The Loop (2022) sculptures are crafted entirely from silica in two forms: raw mineral and glass. While rock forms slowly over millennia, it can be ground into sand, which—when rapidly heated and shaped—transforms into glass. Rose brings these opposing temporal states together, juxtaposing the natural and the man-made in an uncanny, layered union.

Colores (2022) draw inspiration from 18th-century pastoral landscapes by artists such as Gainsborough, Palmer, and Constable. Rose reinterprets these romanticised scenes through experimental techniques using pigments and metallic powders. She manipulates the materials’ drying times, densities, and gravitational behavior to create subtle yet profound shifts in texture and form—revealing the strange, energetic qualities embedded in these landscapes before industrialization.

The Last Day (2023), a video shows thousands of photographs shot in Rose’s children's bedroom. The video is broken up into seven days, and each day depicts a different epoch in the history of the earth. The film is about charts the epic of the Earth's history through the objects in a child's bedroom. For each day, she lit the still lifes gradually, from sunrise to nightfall. Each arrangement—ranging from a milk bottle to a collection of toy trucks—represents a distinct era in Earth's history. For example, a milk bottle evokes the formless, pre-vegetation world; a rubber bathtub toy represents marine life; and toy trucks symbolize the era of late industrialization. On the seventh and final day, Rose introduced a radar-sensor carpet that responds to human presence by emitting light—serving as a central figure and ominous signal of an impending end.
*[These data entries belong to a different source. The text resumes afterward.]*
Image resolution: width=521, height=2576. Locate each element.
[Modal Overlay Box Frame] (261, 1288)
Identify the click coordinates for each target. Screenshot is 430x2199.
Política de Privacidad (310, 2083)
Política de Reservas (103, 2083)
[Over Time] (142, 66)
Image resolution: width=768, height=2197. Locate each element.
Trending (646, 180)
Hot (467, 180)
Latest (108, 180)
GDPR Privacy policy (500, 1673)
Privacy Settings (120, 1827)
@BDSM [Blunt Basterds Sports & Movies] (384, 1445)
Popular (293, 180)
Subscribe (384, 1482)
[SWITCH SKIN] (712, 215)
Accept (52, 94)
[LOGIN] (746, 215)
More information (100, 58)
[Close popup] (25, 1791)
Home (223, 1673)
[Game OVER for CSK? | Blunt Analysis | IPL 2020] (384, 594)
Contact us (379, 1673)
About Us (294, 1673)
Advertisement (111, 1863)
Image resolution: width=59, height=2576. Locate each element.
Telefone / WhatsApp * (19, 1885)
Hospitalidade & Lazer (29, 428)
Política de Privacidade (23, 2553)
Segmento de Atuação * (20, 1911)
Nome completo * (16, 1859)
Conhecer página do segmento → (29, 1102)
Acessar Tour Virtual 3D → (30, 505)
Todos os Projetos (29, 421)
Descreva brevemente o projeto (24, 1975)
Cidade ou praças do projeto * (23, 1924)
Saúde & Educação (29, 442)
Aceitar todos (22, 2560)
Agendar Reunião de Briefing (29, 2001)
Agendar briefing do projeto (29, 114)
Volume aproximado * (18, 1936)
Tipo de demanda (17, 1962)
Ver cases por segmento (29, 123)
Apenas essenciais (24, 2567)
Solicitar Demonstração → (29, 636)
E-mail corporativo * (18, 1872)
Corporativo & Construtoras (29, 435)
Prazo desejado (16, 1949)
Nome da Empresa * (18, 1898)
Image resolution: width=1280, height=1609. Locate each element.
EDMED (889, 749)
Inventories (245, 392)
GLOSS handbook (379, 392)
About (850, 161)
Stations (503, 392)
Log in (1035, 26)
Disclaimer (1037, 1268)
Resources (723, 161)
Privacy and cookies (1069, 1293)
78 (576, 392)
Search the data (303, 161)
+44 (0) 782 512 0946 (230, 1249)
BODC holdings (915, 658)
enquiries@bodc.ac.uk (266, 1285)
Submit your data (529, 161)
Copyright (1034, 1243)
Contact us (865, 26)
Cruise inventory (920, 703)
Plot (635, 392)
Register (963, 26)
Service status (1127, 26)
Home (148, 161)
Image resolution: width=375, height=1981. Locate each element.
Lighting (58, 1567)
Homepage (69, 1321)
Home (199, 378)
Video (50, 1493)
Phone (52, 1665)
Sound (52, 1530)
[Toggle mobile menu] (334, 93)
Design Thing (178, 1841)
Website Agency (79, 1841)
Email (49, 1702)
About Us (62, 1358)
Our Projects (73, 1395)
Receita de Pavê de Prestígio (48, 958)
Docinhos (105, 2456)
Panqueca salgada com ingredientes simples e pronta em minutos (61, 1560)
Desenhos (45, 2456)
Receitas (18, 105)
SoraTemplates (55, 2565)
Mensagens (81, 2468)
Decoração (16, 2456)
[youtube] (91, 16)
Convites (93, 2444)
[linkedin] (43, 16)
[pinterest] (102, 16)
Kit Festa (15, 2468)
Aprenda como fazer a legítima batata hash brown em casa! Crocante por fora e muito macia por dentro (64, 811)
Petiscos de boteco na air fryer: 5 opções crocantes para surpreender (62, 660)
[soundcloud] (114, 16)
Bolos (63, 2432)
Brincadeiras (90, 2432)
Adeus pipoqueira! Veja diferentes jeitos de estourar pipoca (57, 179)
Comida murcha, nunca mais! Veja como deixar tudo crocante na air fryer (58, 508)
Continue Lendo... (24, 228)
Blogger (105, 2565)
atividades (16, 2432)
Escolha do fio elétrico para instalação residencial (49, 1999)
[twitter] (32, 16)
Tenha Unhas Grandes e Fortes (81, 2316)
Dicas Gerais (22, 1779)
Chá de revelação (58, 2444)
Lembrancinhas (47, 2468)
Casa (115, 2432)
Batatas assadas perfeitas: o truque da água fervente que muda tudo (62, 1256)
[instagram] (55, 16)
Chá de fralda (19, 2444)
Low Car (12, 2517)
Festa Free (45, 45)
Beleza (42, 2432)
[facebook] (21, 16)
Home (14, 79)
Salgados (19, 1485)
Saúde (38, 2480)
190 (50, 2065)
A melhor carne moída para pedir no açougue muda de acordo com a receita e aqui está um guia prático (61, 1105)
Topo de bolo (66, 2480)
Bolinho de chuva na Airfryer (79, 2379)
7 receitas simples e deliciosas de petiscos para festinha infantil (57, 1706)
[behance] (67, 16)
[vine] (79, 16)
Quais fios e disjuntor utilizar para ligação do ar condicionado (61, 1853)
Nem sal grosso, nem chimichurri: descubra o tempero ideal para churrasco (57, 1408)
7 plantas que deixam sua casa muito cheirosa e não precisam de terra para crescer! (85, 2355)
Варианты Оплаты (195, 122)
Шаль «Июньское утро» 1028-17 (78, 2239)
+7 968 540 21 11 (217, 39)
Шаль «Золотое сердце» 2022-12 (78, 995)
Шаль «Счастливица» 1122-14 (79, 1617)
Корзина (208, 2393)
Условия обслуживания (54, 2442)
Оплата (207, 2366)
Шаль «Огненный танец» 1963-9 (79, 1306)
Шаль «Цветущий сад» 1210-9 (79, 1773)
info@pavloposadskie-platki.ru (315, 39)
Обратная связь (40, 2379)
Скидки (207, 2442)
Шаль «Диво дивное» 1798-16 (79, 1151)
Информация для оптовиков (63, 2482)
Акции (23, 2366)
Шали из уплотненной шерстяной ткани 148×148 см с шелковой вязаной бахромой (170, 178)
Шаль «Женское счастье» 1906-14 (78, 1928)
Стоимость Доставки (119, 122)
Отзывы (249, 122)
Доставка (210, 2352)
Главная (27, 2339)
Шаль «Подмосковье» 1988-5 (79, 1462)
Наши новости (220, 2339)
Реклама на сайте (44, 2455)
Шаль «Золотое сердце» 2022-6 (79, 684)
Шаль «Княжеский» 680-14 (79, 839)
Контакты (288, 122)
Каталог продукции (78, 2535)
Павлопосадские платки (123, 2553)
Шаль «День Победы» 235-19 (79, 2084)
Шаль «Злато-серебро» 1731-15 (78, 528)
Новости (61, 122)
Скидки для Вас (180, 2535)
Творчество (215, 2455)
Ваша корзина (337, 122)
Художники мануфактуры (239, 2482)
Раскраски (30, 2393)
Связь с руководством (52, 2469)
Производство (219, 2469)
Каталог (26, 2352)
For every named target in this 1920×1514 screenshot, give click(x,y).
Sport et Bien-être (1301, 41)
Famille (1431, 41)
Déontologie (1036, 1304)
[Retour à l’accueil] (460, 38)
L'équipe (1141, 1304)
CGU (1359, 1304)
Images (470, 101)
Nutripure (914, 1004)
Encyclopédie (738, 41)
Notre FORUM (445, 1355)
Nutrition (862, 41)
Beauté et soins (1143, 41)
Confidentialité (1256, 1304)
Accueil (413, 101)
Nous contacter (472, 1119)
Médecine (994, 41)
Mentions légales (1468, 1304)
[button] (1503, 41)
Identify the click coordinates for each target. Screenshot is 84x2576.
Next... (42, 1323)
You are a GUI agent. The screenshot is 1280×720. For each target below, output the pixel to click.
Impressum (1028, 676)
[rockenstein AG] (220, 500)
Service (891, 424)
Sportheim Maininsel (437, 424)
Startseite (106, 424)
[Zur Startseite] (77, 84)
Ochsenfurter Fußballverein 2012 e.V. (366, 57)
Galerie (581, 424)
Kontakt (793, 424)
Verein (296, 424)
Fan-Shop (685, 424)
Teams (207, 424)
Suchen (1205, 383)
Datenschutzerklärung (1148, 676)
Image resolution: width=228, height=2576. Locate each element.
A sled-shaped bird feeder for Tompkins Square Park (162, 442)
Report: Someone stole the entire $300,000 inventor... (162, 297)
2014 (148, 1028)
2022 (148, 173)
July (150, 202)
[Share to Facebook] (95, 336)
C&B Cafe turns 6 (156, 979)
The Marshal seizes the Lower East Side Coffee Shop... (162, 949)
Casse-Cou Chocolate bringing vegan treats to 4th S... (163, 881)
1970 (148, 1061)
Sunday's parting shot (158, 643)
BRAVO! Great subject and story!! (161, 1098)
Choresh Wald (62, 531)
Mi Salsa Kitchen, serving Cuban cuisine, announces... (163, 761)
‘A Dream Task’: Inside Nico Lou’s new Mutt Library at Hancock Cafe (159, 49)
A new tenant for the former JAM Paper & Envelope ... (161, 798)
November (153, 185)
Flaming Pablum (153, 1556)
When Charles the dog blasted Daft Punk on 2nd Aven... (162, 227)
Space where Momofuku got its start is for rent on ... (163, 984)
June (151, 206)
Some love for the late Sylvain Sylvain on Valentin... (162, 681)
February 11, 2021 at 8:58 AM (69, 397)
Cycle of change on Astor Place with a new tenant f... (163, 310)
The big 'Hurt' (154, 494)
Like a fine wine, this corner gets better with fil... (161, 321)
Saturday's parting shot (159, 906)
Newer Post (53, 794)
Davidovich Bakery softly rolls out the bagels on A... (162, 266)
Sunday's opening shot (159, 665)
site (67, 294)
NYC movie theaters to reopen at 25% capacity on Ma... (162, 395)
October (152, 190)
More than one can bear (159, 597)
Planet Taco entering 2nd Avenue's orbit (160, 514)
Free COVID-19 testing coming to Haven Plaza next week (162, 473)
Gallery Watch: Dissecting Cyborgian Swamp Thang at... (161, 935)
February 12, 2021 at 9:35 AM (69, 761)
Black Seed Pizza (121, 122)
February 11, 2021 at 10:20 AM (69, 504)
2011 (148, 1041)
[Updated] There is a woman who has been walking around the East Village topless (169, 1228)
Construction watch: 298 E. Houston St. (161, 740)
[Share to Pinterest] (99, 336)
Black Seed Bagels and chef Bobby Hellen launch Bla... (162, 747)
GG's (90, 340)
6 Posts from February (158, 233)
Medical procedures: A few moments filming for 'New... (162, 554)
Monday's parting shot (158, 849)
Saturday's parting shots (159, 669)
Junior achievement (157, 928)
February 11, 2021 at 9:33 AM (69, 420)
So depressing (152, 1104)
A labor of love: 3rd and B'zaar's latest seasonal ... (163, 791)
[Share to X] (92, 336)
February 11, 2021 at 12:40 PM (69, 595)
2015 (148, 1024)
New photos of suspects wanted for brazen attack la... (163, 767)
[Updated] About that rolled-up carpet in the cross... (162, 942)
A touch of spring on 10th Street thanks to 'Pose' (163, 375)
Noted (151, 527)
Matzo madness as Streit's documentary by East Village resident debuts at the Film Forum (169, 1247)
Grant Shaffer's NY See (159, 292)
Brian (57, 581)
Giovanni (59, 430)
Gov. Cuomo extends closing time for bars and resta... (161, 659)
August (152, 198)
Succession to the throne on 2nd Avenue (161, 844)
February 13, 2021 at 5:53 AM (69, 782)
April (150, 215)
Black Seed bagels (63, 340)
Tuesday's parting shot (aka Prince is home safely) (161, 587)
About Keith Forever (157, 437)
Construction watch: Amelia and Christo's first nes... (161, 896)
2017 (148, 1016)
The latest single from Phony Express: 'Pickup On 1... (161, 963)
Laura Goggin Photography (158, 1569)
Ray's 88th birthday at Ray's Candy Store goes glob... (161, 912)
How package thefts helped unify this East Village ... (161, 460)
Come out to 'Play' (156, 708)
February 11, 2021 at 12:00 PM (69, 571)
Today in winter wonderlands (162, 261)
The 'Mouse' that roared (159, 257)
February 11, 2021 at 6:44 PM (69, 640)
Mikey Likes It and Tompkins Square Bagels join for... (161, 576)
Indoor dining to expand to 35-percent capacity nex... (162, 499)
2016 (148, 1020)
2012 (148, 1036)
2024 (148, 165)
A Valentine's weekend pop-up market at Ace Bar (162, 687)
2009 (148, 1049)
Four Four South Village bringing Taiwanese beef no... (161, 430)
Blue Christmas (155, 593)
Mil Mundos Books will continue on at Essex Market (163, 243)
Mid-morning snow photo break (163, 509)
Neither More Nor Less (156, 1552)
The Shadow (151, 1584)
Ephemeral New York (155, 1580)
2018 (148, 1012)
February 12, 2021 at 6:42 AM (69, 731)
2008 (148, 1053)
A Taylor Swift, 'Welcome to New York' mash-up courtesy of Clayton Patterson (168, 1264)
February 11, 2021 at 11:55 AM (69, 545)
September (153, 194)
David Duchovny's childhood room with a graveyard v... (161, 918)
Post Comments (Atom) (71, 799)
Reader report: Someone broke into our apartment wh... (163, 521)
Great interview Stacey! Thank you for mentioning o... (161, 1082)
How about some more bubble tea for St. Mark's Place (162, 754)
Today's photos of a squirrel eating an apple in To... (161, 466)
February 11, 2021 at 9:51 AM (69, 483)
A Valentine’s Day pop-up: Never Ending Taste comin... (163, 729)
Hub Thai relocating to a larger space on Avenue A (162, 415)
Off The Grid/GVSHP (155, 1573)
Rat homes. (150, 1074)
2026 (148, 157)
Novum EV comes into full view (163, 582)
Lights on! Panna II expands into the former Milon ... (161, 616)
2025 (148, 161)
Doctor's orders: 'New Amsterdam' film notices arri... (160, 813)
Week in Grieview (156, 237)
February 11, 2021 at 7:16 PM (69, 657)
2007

The work shows the history of the human landscape from the prehistoric to the industrial, mirroring the child's development of their imagination.

==Exhibitions==
Recent solo exhibitions include Science Gallery London (2024); GL STRAND (2023); LUMA Arles (2023); SITE Santa Fe (2023); Gladstone Gallery Seoul (2023); Cc Strombeek (2022); Pond Society (2020); Lafayette Anticipations (2020); Fridericianum (2019); LUMA Foundation (2019); Fondazione Sandretto (2018); Philadelphia Museum of Art (2018); Kunsthaus Bregenz (2017); Museu Serralves (2016); The Aspen Art Museum (2016); The Whitney Museum of American Art (2016) and Serpentine Galleries (2015). In addition to these and other solo exhibitions, the artist's work has been featured in the 2018 Carnegie International, the 2017 Venice Biennale, the 2016 São Paulo Biennial, and numerous other group exhibitions.

==Awards==
Rose won the illy Present Future Prize at Artissima 2014 and the Frieze Artist Award in 2015 for site-specific installations by emerging artists at the London fair.